Il valore del contratto
L'art.1372 c.c., "effetti del contratto", esprime un principio generale applicabile a tutti i contratti di durata, sulla cui base "il contratto ha forza di legge tra le parti".
Ciò significa che per tutta la durata del rapporto le parti sono obbligate a rispettare quanto sancito rispettivamente in capo alle stesse nel documento contrattuale.
Non così è per i contratti di natura consensuale e a produzione istantanea, si pensi ad esempio alla compravendita di un bene mobile perché il rapporto si esaurisce nel medesimo momento di assunzione delle obbligazioni.

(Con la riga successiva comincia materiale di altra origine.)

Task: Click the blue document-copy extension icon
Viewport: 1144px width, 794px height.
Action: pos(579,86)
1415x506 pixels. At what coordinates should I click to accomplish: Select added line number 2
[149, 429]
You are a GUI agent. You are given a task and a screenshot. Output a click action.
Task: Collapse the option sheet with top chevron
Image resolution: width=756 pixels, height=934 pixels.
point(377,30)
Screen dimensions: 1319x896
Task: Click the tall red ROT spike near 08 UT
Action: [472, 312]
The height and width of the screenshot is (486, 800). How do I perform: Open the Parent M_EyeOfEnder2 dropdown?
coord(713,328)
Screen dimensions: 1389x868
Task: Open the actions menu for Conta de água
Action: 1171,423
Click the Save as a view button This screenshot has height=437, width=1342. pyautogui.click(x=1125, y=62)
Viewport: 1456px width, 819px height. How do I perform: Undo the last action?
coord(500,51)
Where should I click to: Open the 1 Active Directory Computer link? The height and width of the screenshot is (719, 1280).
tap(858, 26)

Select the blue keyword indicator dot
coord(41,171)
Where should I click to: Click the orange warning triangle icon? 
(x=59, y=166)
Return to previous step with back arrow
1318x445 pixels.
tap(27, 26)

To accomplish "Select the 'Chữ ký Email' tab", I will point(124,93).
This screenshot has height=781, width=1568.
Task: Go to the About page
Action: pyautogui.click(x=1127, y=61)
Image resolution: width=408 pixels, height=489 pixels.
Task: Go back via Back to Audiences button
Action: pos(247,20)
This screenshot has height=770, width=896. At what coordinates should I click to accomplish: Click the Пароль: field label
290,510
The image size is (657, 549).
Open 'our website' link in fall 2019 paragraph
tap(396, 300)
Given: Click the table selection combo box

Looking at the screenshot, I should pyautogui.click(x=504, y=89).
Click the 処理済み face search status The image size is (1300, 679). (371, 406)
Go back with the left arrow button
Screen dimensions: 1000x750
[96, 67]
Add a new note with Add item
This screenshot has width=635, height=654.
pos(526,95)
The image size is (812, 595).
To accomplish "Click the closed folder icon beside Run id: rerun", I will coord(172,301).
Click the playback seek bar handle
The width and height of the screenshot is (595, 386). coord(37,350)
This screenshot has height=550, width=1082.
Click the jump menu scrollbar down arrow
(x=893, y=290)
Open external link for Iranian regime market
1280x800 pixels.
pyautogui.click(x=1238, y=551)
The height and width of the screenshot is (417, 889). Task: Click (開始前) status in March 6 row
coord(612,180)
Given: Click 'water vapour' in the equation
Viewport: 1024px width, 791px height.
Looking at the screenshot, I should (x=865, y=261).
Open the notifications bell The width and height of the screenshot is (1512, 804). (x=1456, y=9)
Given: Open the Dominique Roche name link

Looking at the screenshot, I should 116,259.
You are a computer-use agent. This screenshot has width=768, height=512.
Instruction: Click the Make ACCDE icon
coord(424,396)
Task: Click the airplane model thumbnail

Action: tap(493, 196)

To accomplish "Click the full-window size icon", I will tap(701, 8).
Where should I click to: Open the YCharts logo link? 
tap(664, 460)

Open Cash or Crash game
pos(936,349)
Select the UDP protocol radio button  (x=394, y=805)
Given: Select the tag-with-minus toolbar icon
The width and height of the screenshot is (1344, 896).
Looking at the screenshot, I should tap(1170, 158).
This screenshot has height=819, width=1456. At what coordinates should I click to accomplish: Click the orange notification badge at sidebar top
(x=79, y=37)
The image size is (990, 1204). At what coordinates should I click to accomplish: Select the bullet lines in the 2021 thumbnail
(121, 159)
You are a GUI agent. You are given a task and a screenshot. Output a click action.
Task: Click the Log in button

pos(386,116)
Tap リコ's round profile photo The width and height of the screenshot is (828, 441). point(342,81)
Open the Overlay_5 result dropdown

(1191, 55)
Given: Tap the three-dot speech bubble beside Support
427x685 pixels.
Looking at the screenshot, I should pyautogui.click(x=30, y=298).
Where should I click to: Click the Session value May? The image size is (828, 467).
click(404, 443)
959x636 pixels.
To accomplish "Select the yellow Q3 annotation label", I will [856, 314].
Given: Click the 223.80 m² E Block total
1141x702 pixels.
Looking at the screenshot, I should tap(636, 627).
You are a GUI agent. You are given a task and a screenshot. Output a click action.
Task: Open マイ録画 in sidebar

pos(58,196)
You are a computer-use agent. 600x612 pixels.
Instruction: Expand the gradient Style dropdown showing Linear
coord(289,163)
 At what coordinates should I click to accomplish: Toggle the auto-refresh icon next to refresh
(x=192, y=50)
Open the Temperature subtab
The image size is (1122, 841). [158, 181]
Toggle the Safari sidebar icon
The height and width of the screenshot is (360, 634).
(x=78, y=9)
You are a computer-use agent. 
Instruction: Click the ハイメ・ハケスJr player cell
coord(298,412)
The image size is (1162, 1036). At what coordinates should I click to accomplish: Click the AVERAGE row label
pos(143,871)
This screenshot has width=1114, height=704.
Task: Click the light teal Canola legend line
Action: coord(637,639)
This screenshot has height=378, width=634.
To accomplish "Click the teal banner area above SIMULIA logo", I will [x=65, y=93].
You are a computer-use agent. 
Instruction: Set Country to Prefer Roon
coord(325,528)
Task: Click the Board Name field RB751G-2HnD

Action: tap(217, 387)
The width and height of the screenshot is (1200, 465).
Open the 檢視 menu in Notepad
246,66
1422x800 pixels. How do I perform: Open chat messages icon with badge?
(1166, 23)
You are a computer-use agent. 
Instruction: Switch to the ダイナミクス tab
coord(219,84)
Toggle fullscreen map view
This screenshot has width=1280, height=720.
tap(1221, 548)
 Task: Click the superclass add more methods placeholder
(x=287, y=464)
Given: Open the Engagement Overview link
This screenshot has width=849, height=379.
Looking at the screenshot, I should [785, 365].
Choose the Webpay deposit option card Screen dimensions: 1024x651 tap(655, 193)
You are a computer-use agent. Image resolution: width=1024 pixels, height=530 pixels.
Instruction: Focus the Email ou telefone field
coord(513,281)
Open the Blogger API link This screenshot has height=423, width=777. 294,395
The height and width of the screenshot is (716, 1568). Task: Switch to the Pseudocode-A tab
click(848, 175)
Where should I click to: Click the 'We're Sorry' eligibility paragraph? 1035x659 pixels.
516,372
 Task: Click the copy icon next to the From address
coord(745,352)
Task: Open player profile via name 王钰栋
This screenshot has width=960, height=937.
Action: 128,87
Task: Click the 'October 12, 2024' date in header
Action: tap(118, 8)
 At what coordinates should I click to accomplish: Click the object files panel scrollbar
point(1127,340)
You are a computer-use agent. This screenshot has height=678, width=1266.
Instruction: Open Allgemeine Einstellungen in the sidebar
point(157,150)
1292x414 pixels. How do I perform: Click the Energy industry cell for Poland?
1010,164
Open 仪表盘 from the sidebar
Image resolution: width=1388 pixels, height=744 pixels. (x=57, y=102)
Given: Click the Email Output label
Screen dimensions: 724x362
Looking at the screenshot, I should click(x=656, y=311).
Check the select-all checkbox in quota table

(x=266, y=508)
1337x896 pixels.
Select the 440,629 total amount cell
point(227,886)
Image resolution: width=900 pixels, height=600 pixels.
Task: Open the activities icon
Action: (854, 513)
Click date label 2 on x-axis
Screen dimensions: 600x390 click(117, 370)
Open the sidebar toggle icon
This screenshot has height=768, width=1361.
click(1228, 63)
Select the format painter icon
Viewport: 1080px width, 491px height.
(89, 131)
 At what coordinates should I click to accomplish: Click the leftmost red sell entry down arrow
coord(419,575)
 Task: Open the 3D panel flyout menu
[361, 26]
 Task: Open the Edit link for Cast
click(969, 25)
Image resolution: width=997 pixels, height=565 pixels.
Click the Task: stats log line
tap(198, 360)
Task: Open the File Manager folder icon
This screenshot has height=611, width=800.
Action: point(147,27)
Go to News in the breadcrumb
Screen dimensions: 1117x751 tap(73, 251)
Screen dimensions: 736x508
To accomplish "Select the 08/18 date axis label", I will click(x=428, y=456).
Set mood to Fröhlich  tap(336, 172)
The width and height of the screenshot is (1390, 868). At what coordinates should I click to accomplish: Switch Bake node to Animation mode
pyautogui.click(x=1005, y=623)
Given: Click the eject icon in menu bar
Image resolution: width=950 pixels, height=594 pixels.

Nonostante questo principio generale, diverse sono le ipotesi di scioglimento del rapporto per volere di un solo contraente. Si parla in generale del diritto di recesso del singolo.
In tema di appalto questa eccezione è sancita dall'art.1671 c.c., il cui tenore è il seguente: "Il committente può recedere dal contratto, anche se è stata iniziata l'esecuzione dell'opera o la prestazione del servizio, purché tenga indenne l'appaltatore delle spese sostenute, dei lavori eseguiti e del mancato guadagno".
Il diritto di recesso del committente
Il diritto di recesso del committente rientra tra i diritti soggettivi potestativi perché può essere esercitato in qualunque momento, dopo la conclusione del contratto, a sua discrezionalità.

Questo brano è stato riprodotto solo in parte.